Les interrogatoires de fond des inculpés de l’affaire Sonatrach seront entamés, la première semaine du mois de juin, par le juge d’instruction de la huitième chambre du pôle judiciaire économique.
C’est la plus importante phase de l’instruction, durant laquelle le juge posera des questions précises aux prévenus après avoir écouté tous ceux qui sont concernés de près ou de loin par ce dossier.
Il faut savoir que l’interrogatoire de fond est différent des auditions. Le premier cas de figure concerne les accusés et le deuxième les témoins et les victimes. Ce retard, mis dans l’enclenchement des interrogatoires, après plus de quatre mois de détention pour certains inculpés, est lié à la complexité du dossier.
À la fin de cette phase, l’affaire Sonatrach aura atteint sa vitesse de croisière.
Une première comparution devant le juge a déjà eu lieu, durant laquelle, il a été notifié aux prévenus les chefs d’inculpation. Ces derniers, une quinzaine au total, sont poursuivis des chefs d’association de malfaiteurs, blanchiment d’argent, passation de marchés contraire à la réglementation en vigueur, corruption, trafic d’influence, détournement et dilapidation de deniers publics…
Certains ont été placés sous mandat de dépôt, tels que les fils de l’ancien P-DG de Sonatrach, lui-même sous contrôle judiciaire, d’autres inculpés sont interdits d’exercer leurs fonctions.
Le juge d’instruction du pôle économique a préféré entendre tous les témoins et les concernés par cette affaire avant d’entamer les interrogatoires de fond, durant lesquels, il s’attardera certainement sur les marchés passés par l’entreprise notamment avec le groupe Contel Holding, une SPA spécialisée dans la télésurveillance et dont le fils de l’ex-P-DG de Sonatrach est l’un des actionnaires, et le dossier Saipem.
La société italienne Saipem Contracting a connu une ascension fulgurante, ces dernières années, en matière de parts de marché, devenant un partenaire important dans le secteur des hydrocarbures en Algérie, loin devant Haliburton ou Schlumberger, ou encore Anadarko. Même si Saipem dispose depuis longtemps d’une base logistique à Hassi-Messaoud, elle n’a créé sa filiale algérienne, qu’en 2005.
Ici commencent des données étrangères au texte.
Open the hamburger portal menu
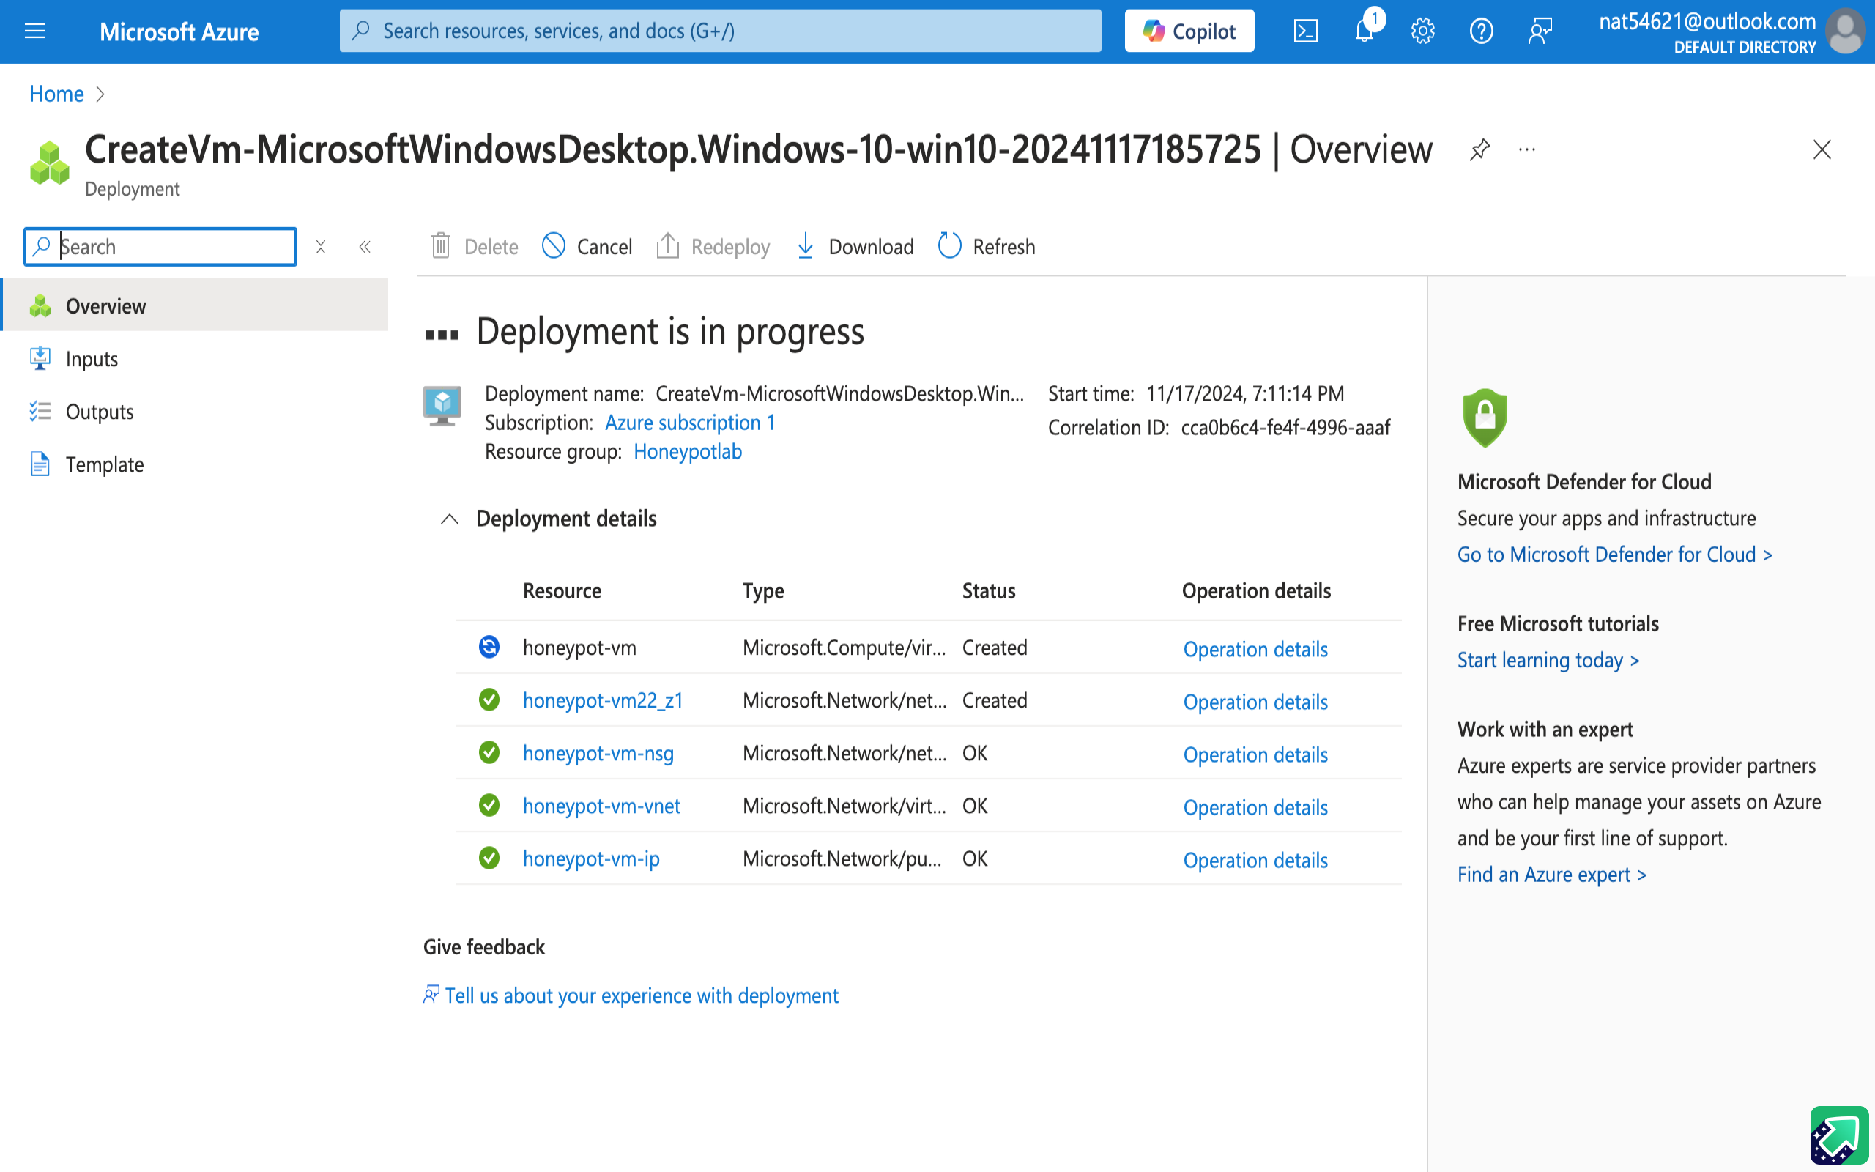Screen dimensions: 1875x1172 coord(35,31)
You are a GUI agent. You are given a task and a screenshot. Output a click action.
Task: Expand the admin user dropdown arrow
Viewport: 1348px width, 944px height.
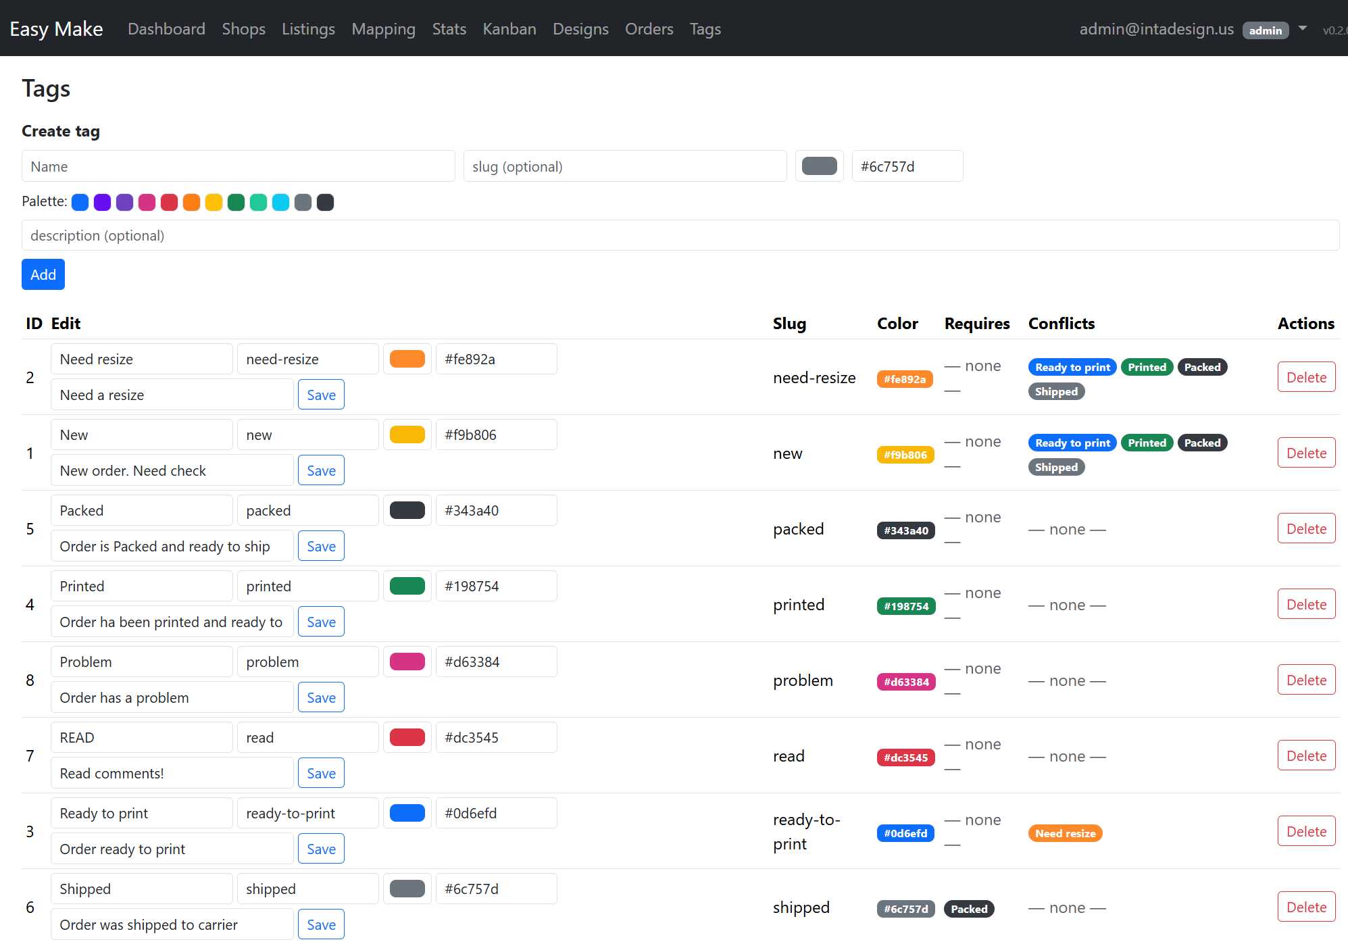point(1303,28)
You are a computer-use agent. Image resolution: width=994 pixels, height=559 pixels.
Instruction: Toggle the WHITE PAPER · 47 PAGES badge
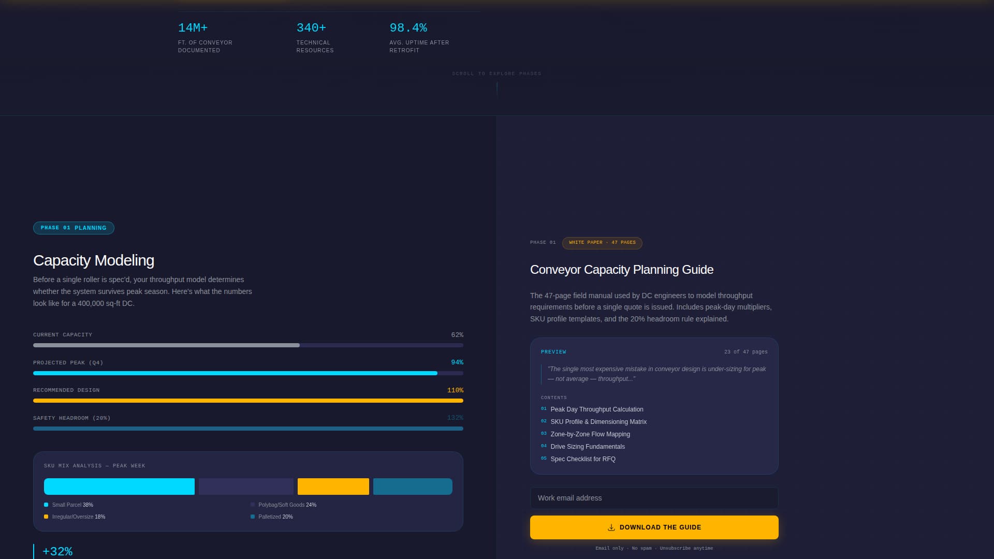[602, 243]
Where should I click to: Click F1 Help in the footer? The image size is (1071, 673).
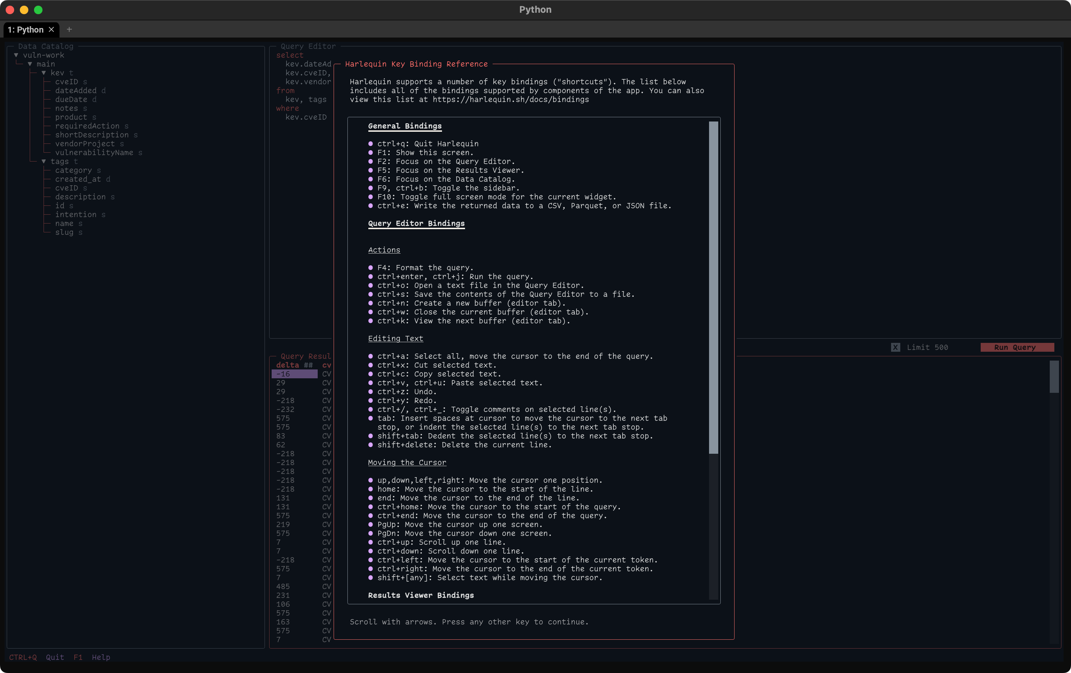point(92,657)
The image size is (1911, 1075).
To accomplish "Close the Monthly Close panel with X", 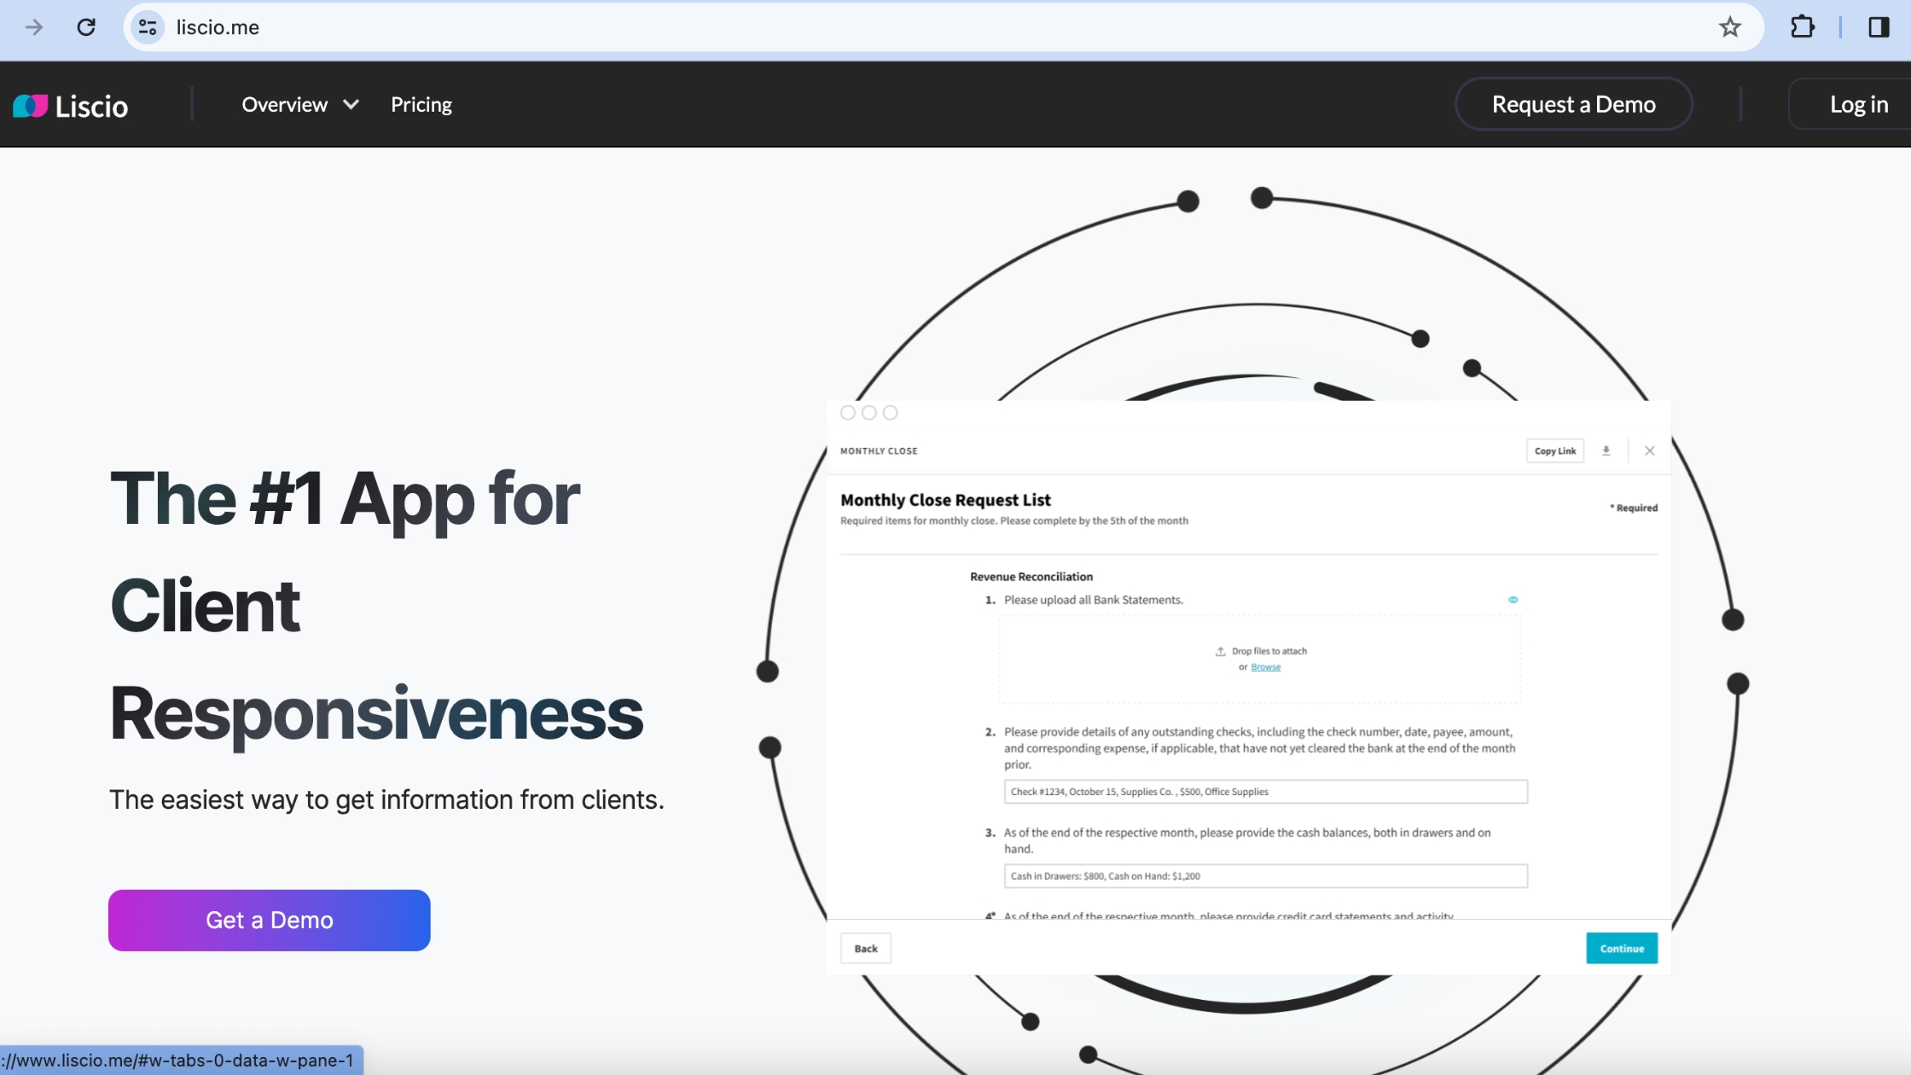I will tap(1649, 450).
Des expertises judiciaires ordonnées par le juge
L’ex-P-DG de Sonatrach a soutenu devant le juge pendant une première comparution qu’il n’a rien entrepris sans consultation du ministre de l’Énergie et des Mines.
Documents présentés à la justice à l’appui, il affirme que les procédures légales ont été respectées, que les marchés ont été passés dans le strict respect de le réglementation en vigueur en se conformant aux procédures habituelles sans avantager une société au détriment de l’autre.
Il précise que le ministre l’a pressé d’installer les équipements de télésurveillance, d’où le recours de marché de gré à gré.
Le projet est confié à un bureau d’études dont son fils est associé, ainsi qu’au bureau d’études appartenant au fils d’un ancien P-DG du CPA, en sa qualité de représentant d’une entreprise allemande spécialisée dans les équipements de sécurité. Ce qui constitue une violation flagrante du code des marchés publics, qui interdit au responsable d’une entité publique de contracter un marché avec un proche direct.
Le juge considère qu’il y a suspicion, d’autant que les prix facturés lui semblent démesurés.
Des expertises ont été ordonnées, pour lui permettre de voir plus clair et de comparer les prix proposés sur le marché international. À la lumière de ces appréciations et avis d’experts, et les différentes déclarations des inculpés pendant les interrogatoires de fond, il pourra confronter ces derniers entre eux et en tirer les versions contradictoires. Il faut savoir qu’à l’issue des interrogatoires de fond, la défense pourra introduire, à nouveau des demandes de liberté provisoire.